Притушив огонь в аиле, поскакали к Урыпсаю в урочище.
Большой аил у Урыпсая, но не вмещал всех съехавшихся.
Ребятишек с ревом вытаскивали из дверей, но они, отдирая от земли кору, мышами пролезали через дырки.
– К-ы-ы-з-ыл Ой-р-о-о-т! [32]32
Кызыл Ойрот – Красный Ойрот.
[Закрыть]
Закачались одобрительно в такт алтайские немытые головы, и все хором, как школьники в первый урок, громко вторили:
– Кы-зыл-л Ой-рот!
Полдесятка раз подбрасывали смолье в огонь. Ибан пересохшее горло смачивал кумысом.
Поняв содержание статейки, все одобрительно закачали головой.
– Чын, чын! [33]33
Чын – правильно.
[Закрыть]
Чтение прерывалось смехом, возгласами; когда дочитали до конца, никто не понял, и все спрашивали друг у друга:
– Тираж, типография?
В отворенные двери плеснулось утро. Поднялся Урыпсай.
– Надо ехать в Улалу: привезти бумагу, на которой написано алтайским языком. Кто поедет, пусть всем привезет.
Итко дернулся с седла, закричал:
– Я поеду!
– Хорошо, хорошо!..
– Давайте Иткодену, сыну Олонга, шкурки: пусть он нам бумаг привезет много-много.
Ускакали за перевал Урыпсай с Ибаном, чтобы в дымных аилах обрадовать алтайцев радостной вестью о великом Красном Ойроте, а Итко, нагруженный шкурками и шерстью, поехал в Улалу за газетой для всех аилов Чулышманской долины.
На четвертые сутки, когда солнце стояло прямо над головой, увидел Итко Улалу.
«Ой, большая какая деревня!..»
Перед Улалой, на речонке, играл желтизной свежеотстроенный мост. Перед мостом кобылица встала, зафыркала.
«Лошадь нейдет. Опасно…»
Итко соскочил с седла и, найдя палку, начал стучать по первой доске; мостик не звенел и не трясся.
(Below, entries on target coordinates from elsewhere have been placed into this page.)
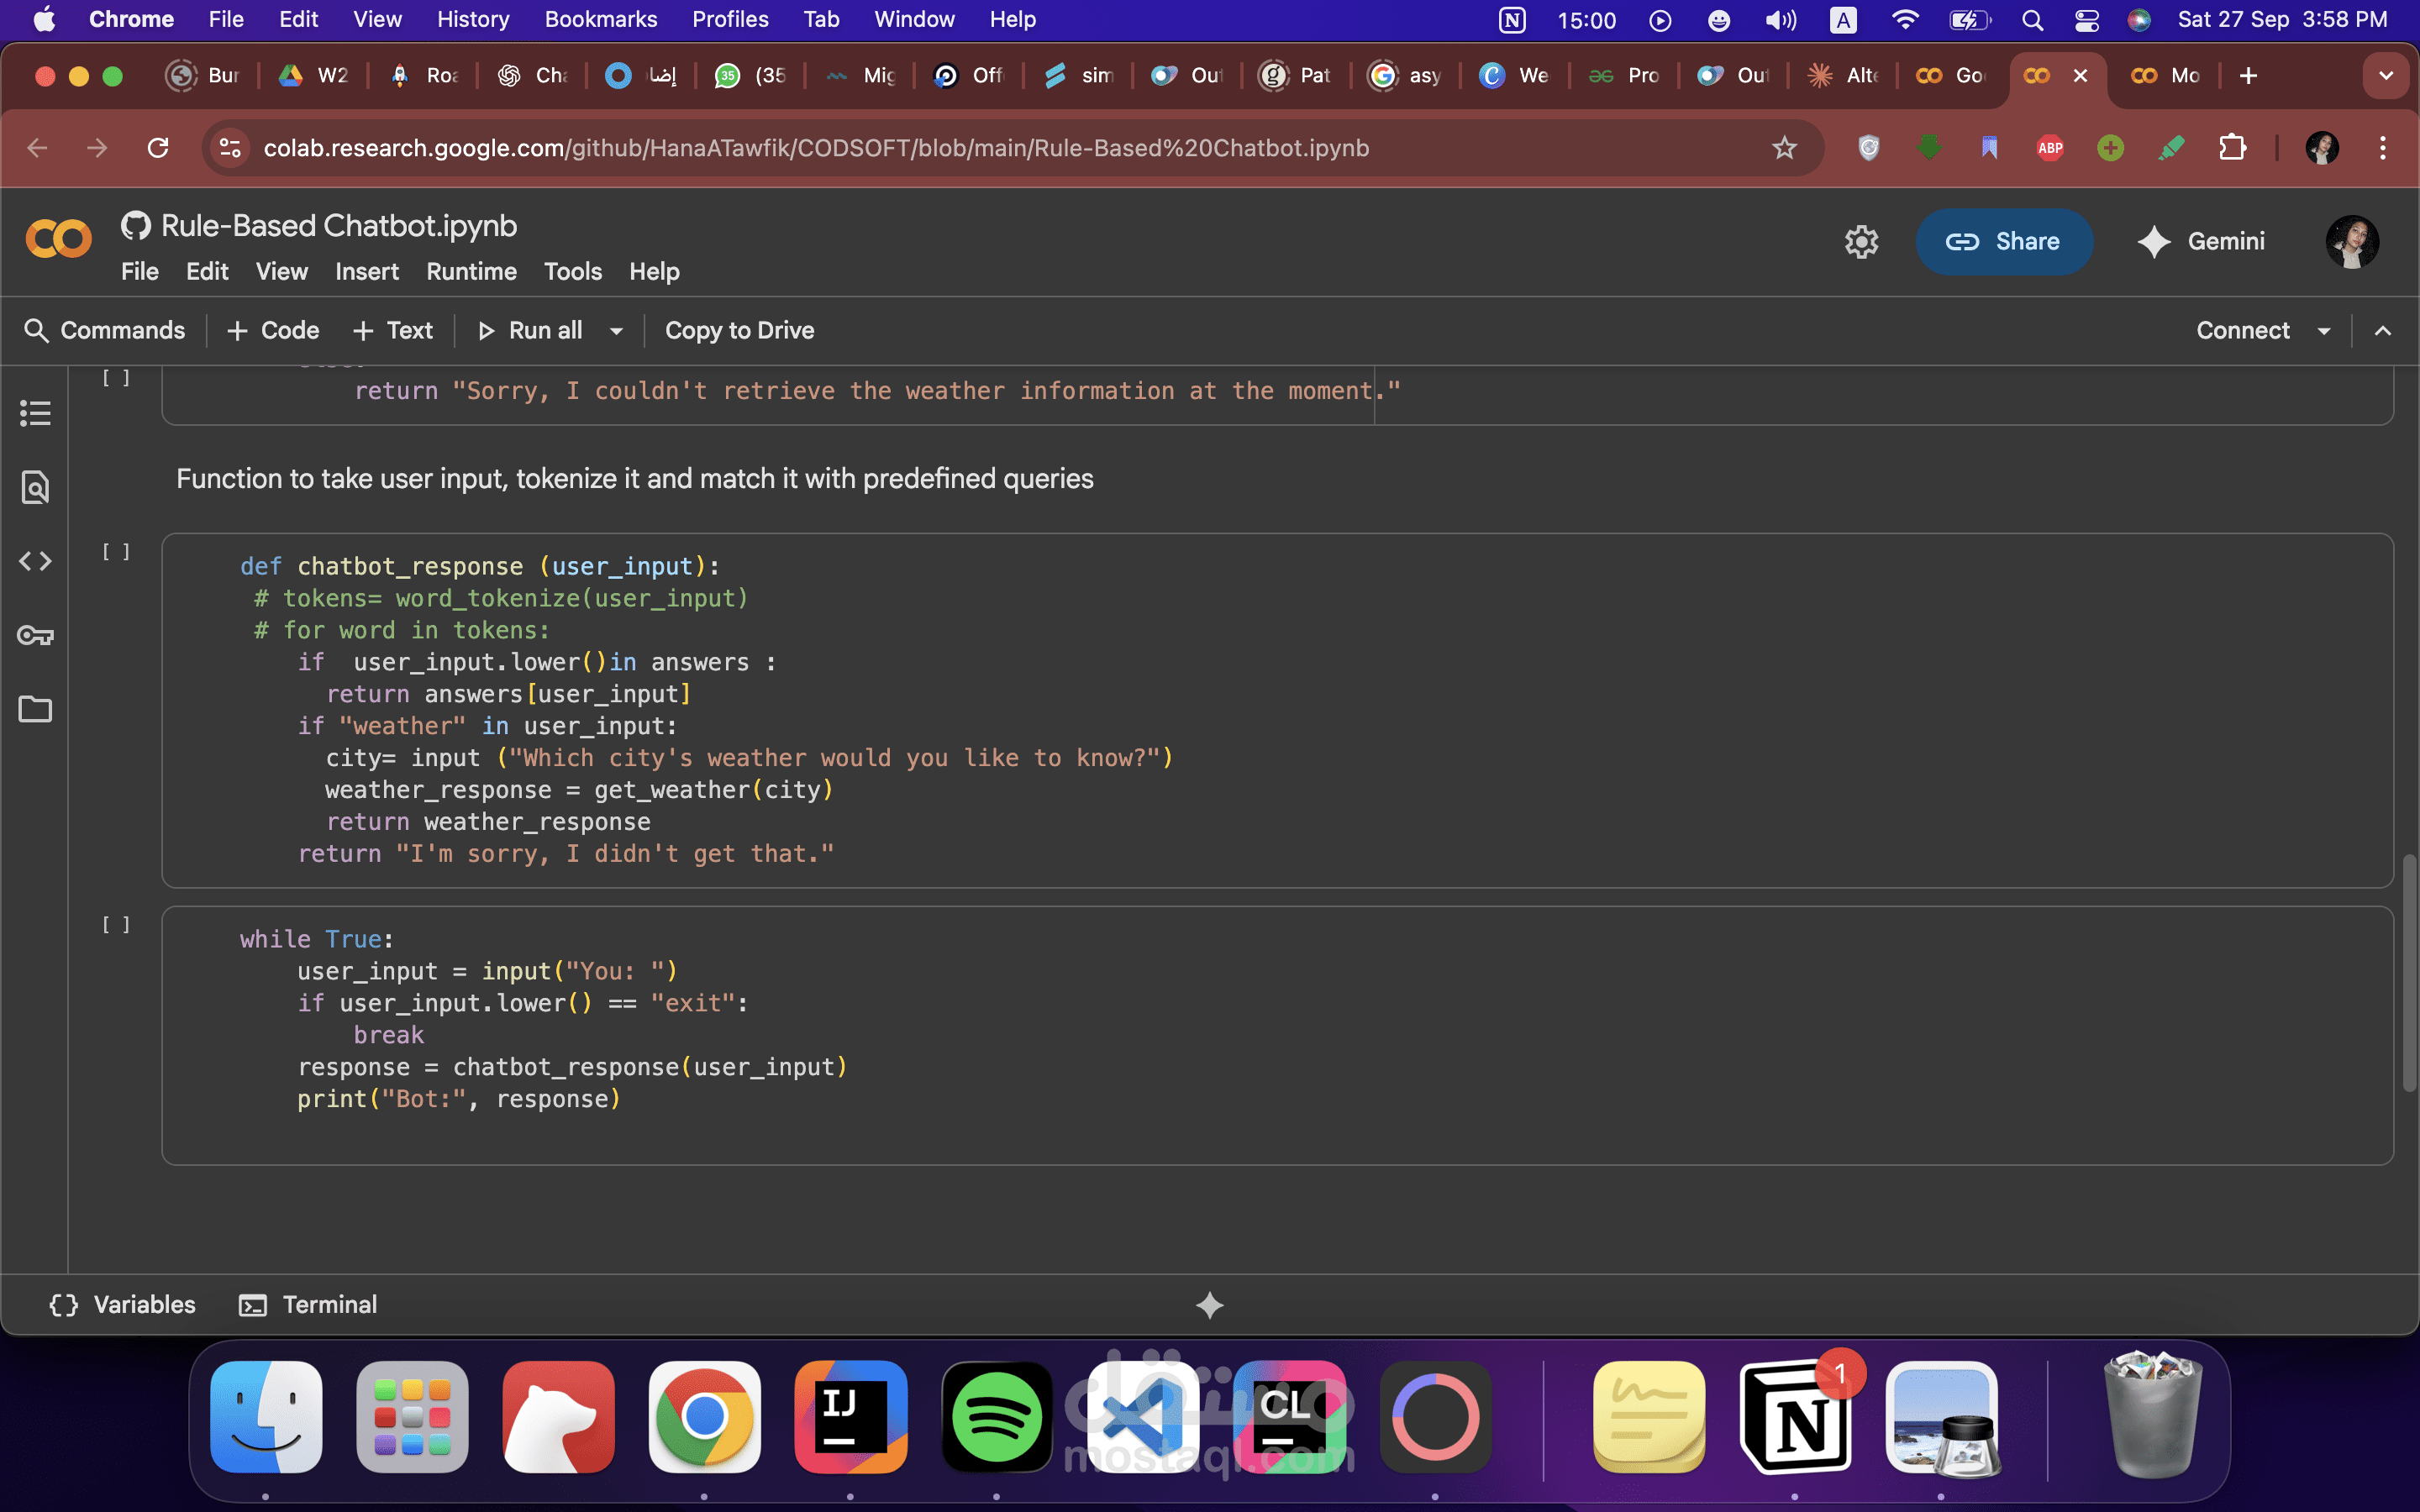The image size is (2420, 1512).
Task: Click Copy to Drive
Action: tap(739, 331)
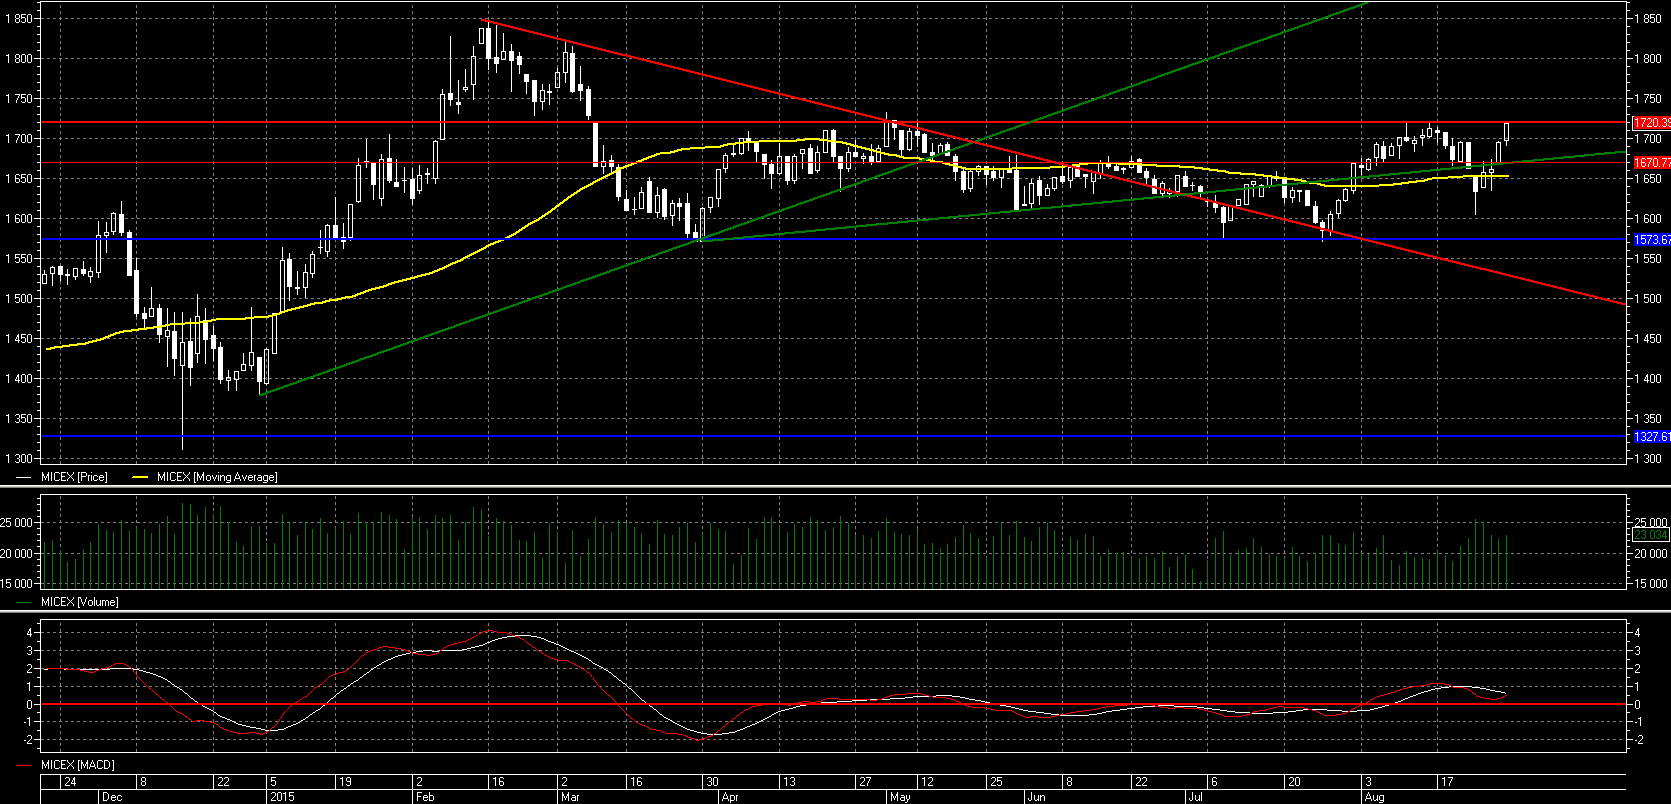
Task: Select the blue 1327.61 support level label
Action: point(1650,437)
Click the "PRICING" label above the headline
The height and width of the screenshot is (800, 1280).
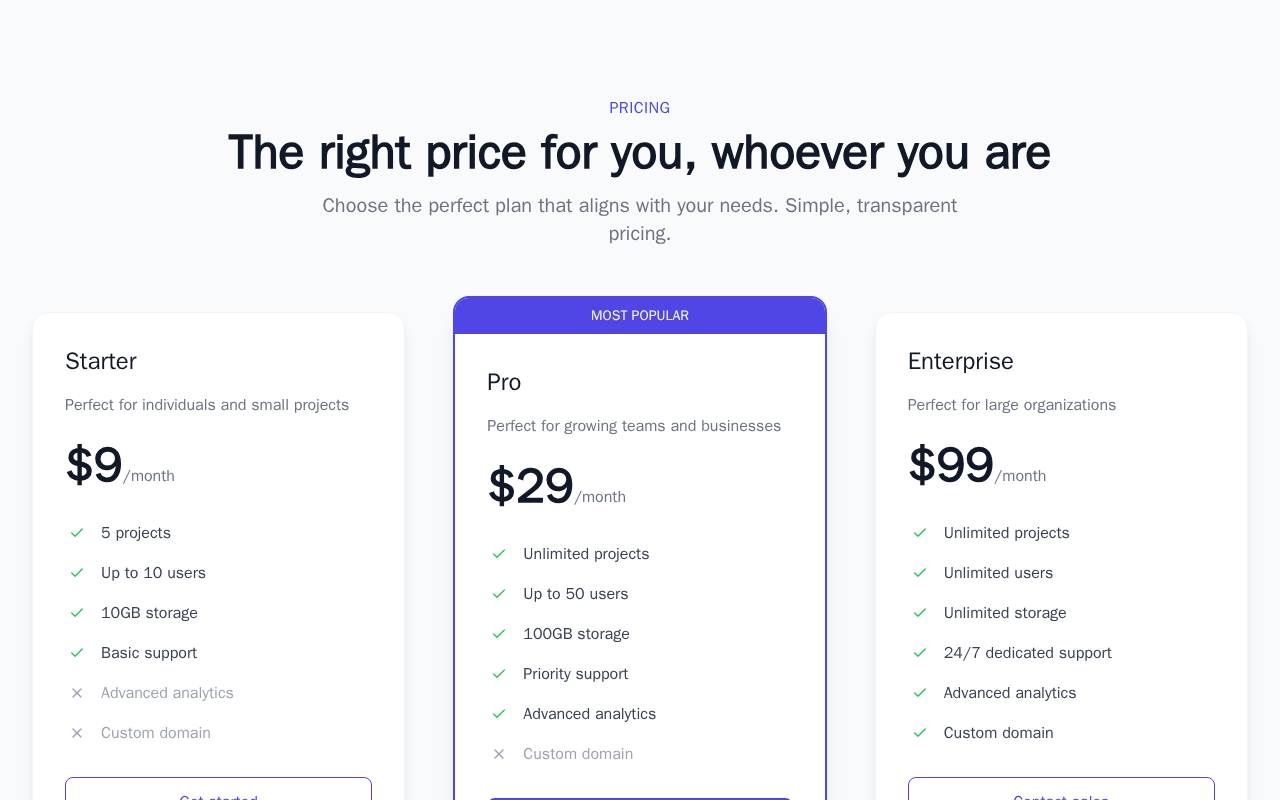[640, 108]
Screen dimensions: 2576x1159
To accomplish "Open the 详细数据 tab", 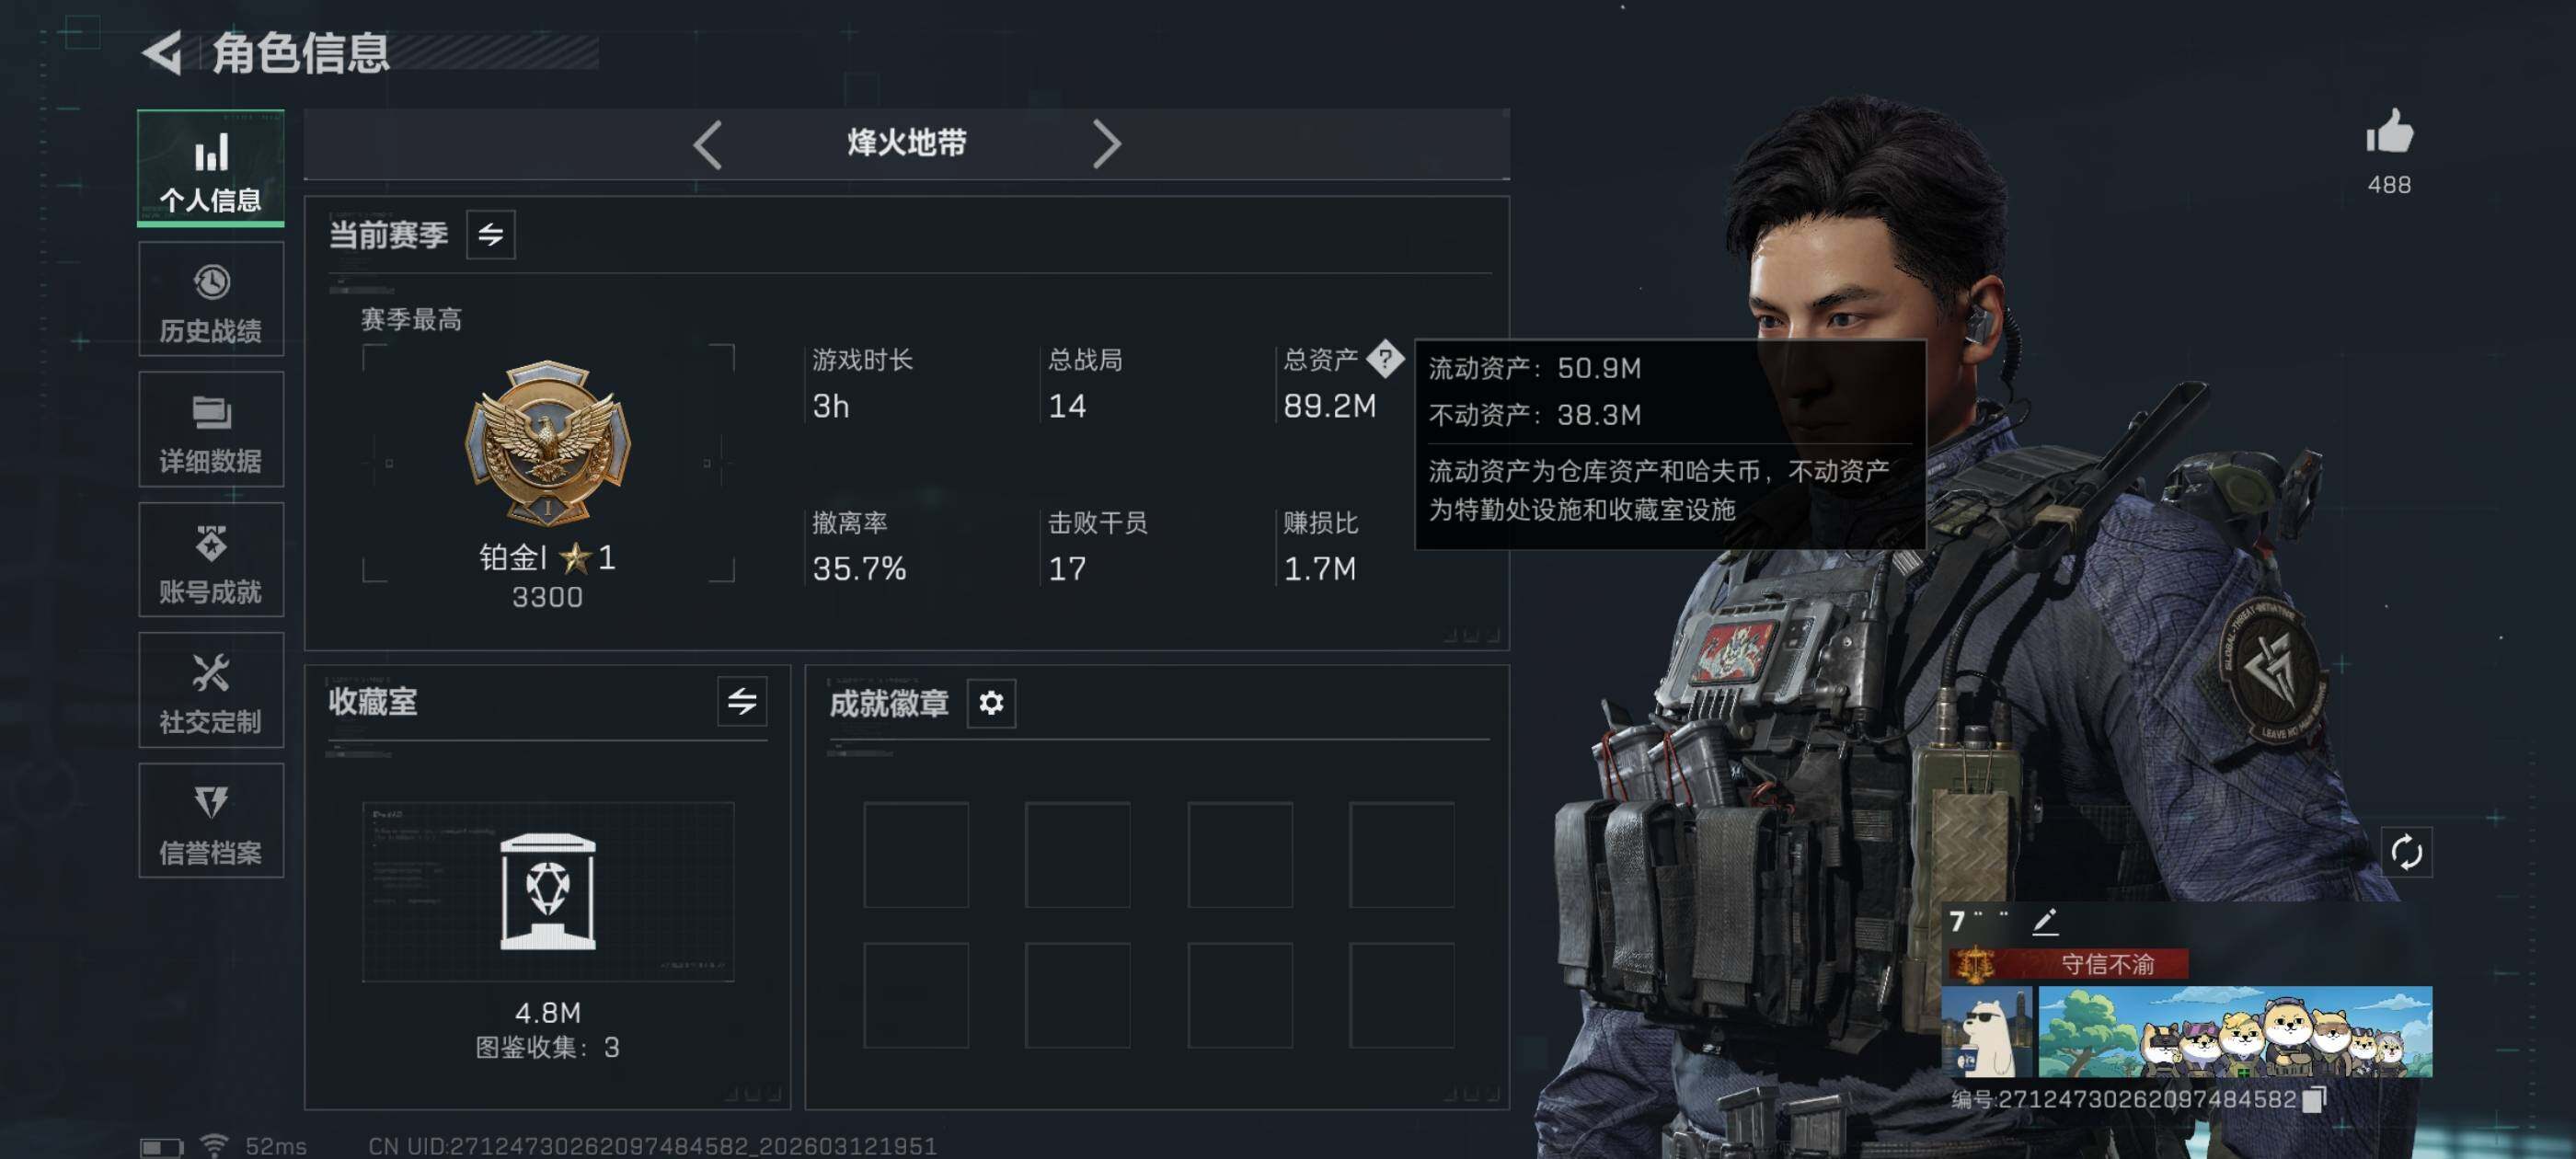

Итко осторожно встал одной ногой, потом второй: «Держит…» и, стуча по каждой доске, прошел по всему мостику; обратно уже бежал.
Взяв под уздцы, подвел к мосту чубарую. Но лошадь пятилась, вырывала из рук Итко поводья. Итко, наклоняясь, хлопая ладонью по перилам моста, сказал:
– Якши, чубарая, – но лошадь тащила Итко назад. Он вскочил в седло и ударил чубарую камчой. Чубарая заплясала на дыбах. Итко заругался:
– Ой, чубарая, лесной зверь! Моста боишься! Не привыкла! – и начал по крутому обрыву спускаться в речку. Лошадь, точно заглаживая свою вину, осыпая камешки задними ногами, осторожно сползла в речку и бережно вынесла Итко на другой берег.
Там увидел Итко двухэтажный дом и, разинув рот, остановился посредине улицы.
– Ой, какой большой аил, вверху стекло, внизу стекло!..
Из открытого окна высунулась в желтом платочке женская голова.
– Эй, Алтай, шишки продаешь?
– Езень!.. – крикнул приветливо Итко.
– Чего ты орешь?
Окно захлопнулось. Итко хотел еще закричать, но задребезжал звонок велосипеда. Чубарая шарахнулась к воротам.
«Ой, шаман, на двух бубнах вертится…»
Велосипедист, не жалея звонка, пугая кур, помчался дальше.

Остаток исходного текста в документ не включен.